• **Exercise description**
Give back exactly the lines of the entries below from the line with "Entra (763, 20)" to the line with "Terms Conditions (179, 2360)", inclusive, and only those.

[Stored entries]
■ ■ ■

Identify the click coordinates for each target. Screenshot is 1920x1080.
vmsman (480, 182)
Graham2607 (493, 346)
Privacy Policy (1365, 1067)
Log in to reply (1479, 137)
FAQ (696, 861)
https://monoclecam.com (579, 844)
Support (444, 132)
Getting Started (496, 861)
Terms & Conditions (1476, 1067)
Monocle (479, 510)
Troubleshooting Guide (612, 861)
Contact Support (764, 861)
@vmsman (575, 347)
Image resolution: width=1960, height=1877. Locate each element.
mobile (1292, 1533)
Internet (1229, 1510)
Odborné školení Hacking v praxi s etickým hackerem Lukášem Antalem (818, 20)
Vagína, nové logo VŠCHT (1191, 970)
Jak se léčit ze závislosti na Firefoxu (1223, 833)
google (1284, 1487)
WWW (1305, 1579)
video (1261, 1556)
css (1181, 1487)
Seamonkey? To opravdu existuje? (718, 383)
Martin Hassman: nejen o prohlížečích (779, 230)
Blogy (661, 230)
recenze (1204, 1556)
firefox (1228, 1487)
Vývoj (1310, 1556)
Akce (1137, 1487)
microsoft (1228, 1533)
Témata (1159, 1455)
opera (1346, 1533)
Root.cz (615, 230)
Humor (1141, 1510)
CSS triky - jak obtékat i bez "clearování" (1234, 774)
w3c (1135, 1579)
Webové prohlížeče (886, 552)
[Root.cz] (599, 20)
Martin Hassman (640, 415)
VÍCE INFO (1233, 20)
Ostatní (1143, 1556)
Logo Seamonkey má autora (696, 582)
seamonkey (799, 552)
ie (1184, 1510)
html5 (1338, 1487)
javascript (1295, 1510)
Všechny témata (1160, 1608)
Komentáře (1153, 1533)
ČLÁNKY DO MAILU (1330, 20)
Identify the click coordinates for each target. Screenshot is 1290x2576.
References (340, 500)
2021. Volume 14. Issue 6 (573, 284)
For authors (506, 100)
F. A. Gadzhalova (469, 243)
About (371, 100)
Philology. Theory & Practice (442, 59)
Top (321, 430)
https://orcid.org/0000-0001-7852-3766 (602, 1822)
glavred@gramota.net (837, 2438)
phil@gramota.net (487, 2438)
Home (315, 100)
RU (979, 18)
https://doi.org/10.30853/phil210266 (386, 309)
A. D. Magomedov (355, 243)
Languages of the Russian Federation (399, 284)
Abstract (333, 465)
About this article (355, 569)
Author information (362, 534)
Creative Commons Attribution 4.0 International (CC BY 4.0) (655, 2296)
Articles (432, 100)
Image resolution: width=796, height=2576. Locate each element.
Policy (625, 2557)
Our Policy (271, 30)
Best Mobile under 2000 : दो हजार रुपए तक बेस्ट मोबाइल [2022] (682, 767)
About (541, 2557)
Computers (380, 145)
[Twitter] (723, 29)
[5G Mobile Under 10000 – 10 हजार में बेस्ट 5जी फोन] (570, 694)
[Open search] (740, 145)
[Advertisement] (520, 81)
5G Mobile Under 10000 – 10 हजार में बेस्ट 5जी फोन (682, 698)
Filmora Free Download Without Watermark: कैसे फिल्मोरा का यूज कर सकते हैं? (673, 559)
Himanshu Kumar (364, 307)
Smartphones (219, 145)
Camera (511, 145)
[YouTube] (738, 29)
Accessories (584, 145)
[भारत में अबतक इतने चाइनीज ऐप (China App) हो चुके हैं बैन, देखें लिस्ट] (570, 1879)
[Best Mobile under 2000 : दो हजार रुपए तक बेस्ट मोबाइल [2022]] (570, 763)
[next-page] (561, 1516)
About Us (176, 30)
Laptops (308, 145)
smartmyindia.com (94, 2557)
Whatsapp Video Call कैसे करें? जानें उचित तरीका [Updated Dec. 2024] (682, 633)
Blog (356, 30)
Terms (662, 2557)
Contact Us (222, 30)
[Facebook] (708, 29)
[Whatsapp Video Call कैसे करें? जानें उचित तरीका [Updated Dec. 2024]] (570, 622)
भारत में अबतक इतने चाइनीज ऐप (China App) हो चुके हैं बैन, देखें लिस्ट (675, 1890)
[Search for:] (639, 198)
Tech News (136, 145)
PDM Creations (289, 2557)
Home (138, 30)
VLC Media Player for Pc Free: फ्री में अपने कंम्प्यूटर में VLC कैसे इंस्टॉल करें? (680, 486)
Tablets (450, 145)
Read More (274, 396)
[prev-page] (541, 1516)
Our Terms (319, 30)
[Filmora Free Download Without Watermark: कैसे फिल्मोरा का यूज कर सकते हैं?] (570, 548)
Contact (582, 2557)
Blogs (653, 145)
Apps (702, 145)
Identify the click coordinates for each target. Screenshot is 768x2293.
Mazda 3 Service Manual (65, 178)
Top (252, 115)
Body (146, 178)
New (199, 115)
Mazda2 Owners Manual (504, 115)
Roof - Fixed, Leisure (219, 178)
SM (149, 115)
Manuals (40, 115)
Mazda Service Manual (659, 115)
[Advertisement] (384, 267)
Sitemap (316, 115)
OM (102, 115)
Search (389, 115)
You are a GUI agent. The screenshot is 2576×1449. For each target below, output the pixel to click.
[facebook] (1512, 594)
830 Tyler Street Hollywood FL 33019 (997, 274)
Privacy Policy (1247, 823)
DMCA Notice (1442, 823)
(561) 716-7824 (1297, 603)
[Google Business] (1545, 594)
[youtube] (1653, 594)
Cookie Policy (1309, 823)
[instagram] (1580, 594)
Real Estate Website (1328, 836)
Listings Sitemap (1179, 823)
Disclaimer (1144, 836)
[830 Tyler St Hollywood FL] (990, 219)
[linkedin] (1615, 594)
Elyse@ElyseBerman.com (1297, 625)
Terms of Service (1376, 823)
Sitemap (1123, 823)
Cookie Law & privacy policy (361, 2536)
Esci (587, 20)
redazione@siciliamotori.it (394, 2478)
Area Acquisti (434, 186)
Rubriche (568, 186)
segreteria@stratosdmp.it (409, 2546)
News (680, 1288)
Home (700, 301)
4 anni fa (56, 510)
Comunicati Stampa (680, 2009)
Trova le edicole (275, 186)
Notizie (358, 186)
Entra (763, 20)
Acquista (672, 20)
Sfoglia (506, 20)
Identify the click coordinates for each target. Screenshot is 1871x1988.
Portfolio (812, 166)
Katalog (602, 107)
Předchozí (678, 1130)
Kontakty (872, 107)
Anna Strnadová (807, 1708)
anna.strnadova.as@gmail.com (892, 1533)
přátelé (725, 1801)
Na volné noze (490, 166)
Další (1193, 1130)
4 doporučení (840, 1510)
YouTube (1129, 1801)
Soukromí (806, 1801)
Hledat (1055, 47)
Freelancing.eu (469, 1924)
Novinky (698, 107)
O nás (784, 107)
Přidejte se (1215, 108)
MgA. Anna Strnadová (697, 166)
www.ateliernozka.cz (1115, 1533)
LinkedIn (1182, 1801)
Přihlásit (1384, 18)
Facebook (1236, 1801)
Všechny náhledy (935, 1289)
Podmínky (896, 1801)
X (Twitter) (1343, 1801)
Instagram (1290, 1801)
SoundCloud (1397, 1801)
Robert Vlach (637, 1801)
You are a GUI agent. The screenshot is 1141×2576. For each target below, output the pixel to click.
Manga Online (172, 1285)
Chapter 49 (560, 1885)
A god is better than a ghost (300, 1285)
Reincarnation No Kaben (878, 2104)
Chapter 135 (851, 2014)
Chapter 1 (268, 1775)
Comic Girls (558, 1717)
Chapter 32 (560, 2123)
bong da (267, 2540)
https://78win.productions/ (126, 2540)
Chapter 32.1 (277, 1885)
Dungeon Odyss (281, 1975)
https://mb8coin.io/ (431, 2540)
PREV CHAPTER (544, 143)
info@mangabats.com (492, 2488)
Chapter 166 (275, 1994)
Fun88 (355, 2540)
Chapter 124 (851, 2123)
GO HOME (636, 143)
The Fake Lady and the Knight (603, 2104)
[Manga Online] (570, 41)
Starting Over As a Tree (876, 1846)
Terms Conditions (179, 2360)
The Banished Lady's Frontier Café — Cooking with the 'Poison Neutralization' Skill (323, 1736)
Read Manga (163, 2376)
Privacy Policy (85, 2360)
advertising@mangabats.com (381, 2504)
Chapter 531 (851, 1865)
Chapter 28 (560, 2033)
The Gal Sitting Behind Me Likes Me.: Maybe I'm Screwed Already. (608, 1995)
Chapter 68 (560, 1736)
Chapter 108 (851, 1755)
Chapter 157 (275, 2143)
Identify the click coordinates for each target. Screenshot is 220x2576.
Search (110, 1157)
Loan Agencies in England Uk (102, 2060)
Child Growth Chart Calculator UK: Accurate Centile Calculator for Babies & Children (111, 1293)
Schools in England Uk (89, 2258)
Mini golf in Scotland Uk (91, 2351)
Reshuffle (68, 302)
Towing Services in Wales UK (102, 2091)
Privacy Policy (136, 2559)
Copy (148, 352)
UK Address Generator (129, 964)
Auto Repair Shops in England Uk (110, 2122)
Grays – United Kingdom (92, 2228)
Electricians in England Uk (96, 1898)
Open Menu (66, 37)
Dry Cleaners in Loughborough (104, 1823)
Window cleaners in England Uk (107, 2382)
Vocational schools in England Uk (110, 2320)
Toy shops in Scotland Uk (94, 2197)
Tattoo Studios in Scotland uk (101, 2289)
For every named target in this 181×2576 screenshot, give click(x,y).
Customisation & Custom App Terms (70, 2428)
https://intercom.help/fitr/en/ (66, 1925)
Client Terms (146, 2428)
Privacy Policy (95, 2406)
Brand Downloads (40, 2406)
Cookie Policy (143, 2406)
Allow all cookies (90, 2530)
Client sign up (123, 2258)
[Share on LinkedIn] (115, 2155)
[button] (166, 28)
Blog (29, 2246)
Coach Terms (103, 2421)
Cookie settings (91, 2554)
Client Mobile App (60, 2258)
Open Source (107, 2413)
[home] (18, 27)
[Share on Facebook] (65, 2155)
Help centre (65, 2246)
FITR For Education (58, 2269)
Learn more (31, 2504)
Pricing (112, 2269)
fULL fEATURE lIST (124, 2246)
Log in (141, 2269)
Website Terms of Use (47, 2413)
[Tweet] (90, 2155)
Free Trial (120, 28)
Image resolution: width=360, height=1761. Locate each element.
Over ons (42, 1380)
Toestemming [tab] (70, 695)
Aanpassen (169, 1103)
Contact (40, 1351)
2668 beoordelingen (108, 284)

■ ■ ■

• **Task response**
Entra (763, 20)
Acquista (672, 20)
Sfoglia (506, 20)
Identify the click coordinates for each target. Screenshot is 1871x1988.
Portfolio (812, 166)
Katalog (602, 107)
Předchozí (678, 1130)
Kontakty (872, 107)
Anna Strnadová (807, 1708)
anna.strnadova.as@gmail.com (892, 1533)
přátelé (725, 1801)
Na volné noze (490, 166)
Další (1193, 1130)
4 doporučení (840, 1510)
YouTube (1129, 1801)
Soukromí (806, 1801)
Hledat (1055, 47)
Freelancing.eu (469, 1924)
Novinky (698, 107)
O nás (784, 107)
Přidejte se (1215, 108)
MgA. Anna Strnadová (697, 166)
www.ateliernozka.cz (1115, 1533)
LinkedIn (1182, 1801)
Přihlásit (1384, 18)
Facebook (1236, 1801)
Všechny náhledy (935, 1289)
Podmínky (896, 1801)
X (Twitter) (1343, 1801)
Instagram (1290, 1801)
SoundCloud (1397, 1801)
Robert Vlach (637, 1801)
You are a GUI agent. The screenshot is 1141×2576. For each target below, output the pixel to click.
Manga Online (172, 1285)
Chapter 49 (560, 1885)
A god is better than a ghost (300, 1285)
Reincarnation No Kaben (878, 2104)
Chapter 135 (851, 2014)
Chapter 1 (268, 1775)
Comic Girls (558, 1717)
Chapter 32 (560, 2123)
bong da (267, 2540)
https://78win.productions/ (126, 2540)
Chapter 32.1 (277, 1885)
Dungeon Odyss (281, 1975)
https://mb8coin.io/ (431, 2540)
PREV CHAPTER (544, 143)
info@mangabats.com (492, 2488)
Chapter 166 (275, 1994)
Fun88 (355, 2540)
Chapter 124 (851, 2123)
GO HOME (636, 143)
The Fake Lady and the Knight (603, 2104)
[Manga Online] (570, 41)
Starting Over As a Tree (876, 1846)
Terms Conditions (179, 2360)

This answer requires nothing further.